FIG. 10 is a simplified functional block diagram of a computer that may be configured as a host or server, for example, to function as the servicer/server in the system of FIG. 1.

FIG. 11 is a simplified functional block diagram of a personal computer or other work station or terminal device.

DETAILED DESCRIPTION

In the following detailed description, numerous specific details are set forth by way of examples in order to provide a thorough understanding of the relevant teachings. However, the present teachings may be practiced without such details. In other instances, well known methods, procedures, components, and/or circuitry have been described at a relatively high-level, without detail, in order to avoid unnecessarily obscuring aspects of the present teachings.

In one implementation, the instant application describes an ecosystem and a server client application platform that may allow one or more observers at a live event to create digital content and upload it to a servicing system, also referred to as a servicer. The servicing system may determine if the digital content is desirable, and provide the digital content to be displayed on an end user device. With the support from this system, observers may be able to upload digital content from their personal devices that may include still or video cameras, such as tablets, cell phones, active cameras, microphones, and portable handheld computers. The observers may actively or passively be recording or uploading content from their location or point or view (POV) relative to an event, such as, by way of examples only, a sports event, concert, or public event such as a demonstration or newsworthy situation. The observers may have registered their device with the servicer. The servicer may also receive specific location information about the observer device via any location monitoring system such as, by way of examples only, cellular location finding, GPS (Global Positioning System), RFID (radio frequency identification), WLAN (wireless local area network) and/or NFC (near field communication). This sequence of activities on an observer user device may happen without a user intervention because it leverages the user's device technology or other similar technology and may be enabled by the system. The servicer may receive multiple observer content streams and select one or more of the most desirable content streams. The servicer may then further distribute or send those streams to further components, which may include end user viewers. The ecosystem and platform may offer an intuitive and compelling user experience for observers to provide digital content from their respective POV's and for customers, or end users, to receive digital content with a desirable POV as selected by the servicer or the end user themselves. With the introduction of this new content receiving, managing, and providing system, the ecosystem may help observers be motivated to provide content to a servicer, and may help end users to experience content with a desirable POV.

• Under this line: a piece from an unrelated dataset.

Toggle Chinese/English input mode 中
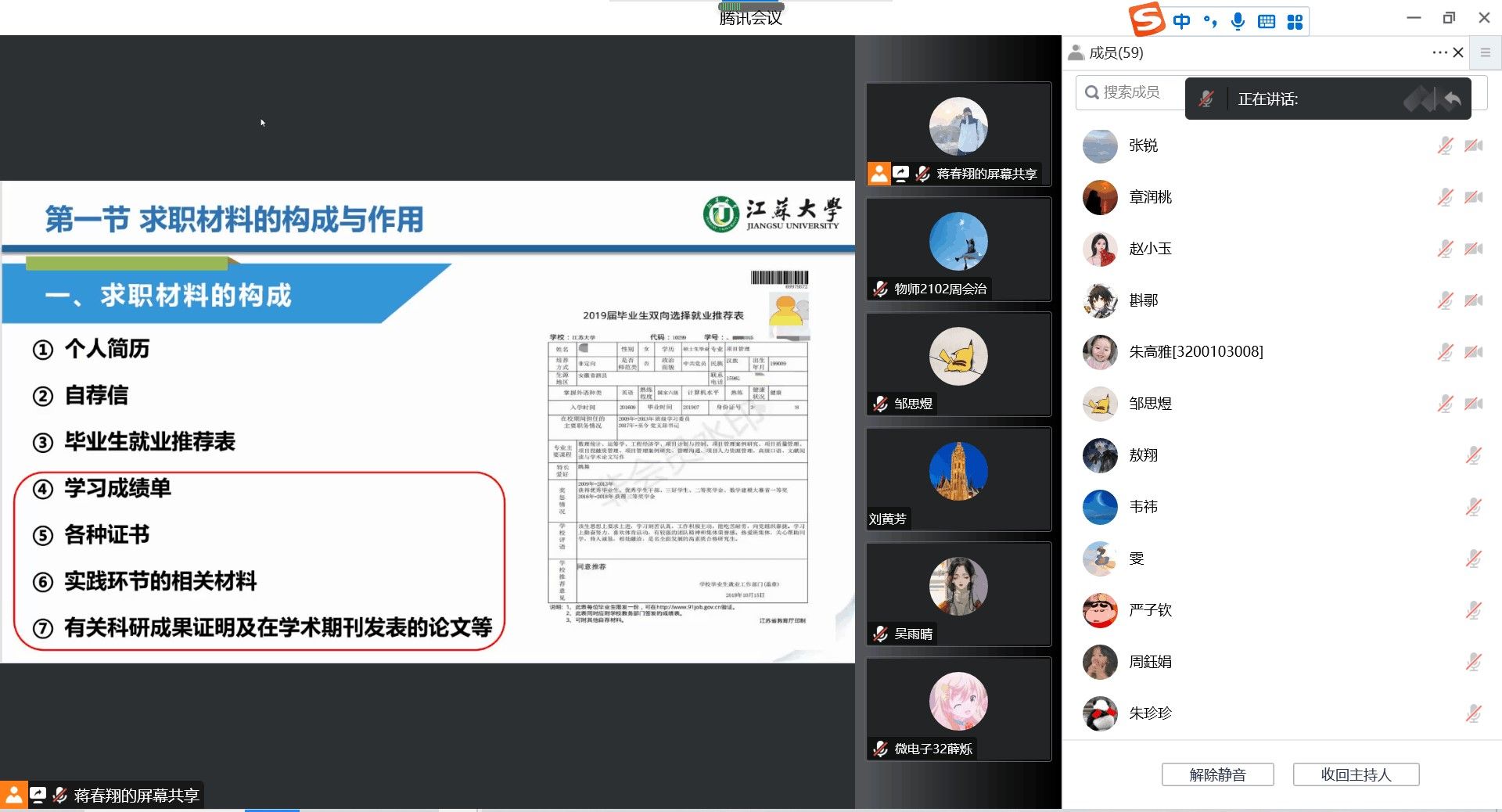click(1181, 21)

Also by way of example, hyper-localization, sensors, and beacons may be used to determine the content provider's location, for example the user's device location. Moreover, the content provider's location can be matched with related location information, such as for example a location in a sports stadium or other entertainment venue, or a neighborhood of streets and buildings. One example may be which section or seating location in a venue the content provider user has. Another example may be a street address or location of the content provider user. Wi-Fi, GPS, beacons, triangulation may be used to accomplish hyper-location. Hyper-location may include altitude as well as geographic coordinates, in an XYZ coordinate system. Location information may be used to select or narrow down content provider feeds for further analysis. Also in the case of smart buildings, for example with beacons, a location associated with beacons in or near a building and its perspective may be used as a criteria. In some implementations, there may be an overlay of known location information about a building or geography, compared with the XYZ location (e.g., latitude, longitude, altitude) of the content provider device overlaid onto other pre-known building and geography information (which may be from an existing mapping system). Thus, in some implementations, a content provider device location (which may be hyper-localized) may be matched or compared with known information from another source. The known information may include building or venue structure information.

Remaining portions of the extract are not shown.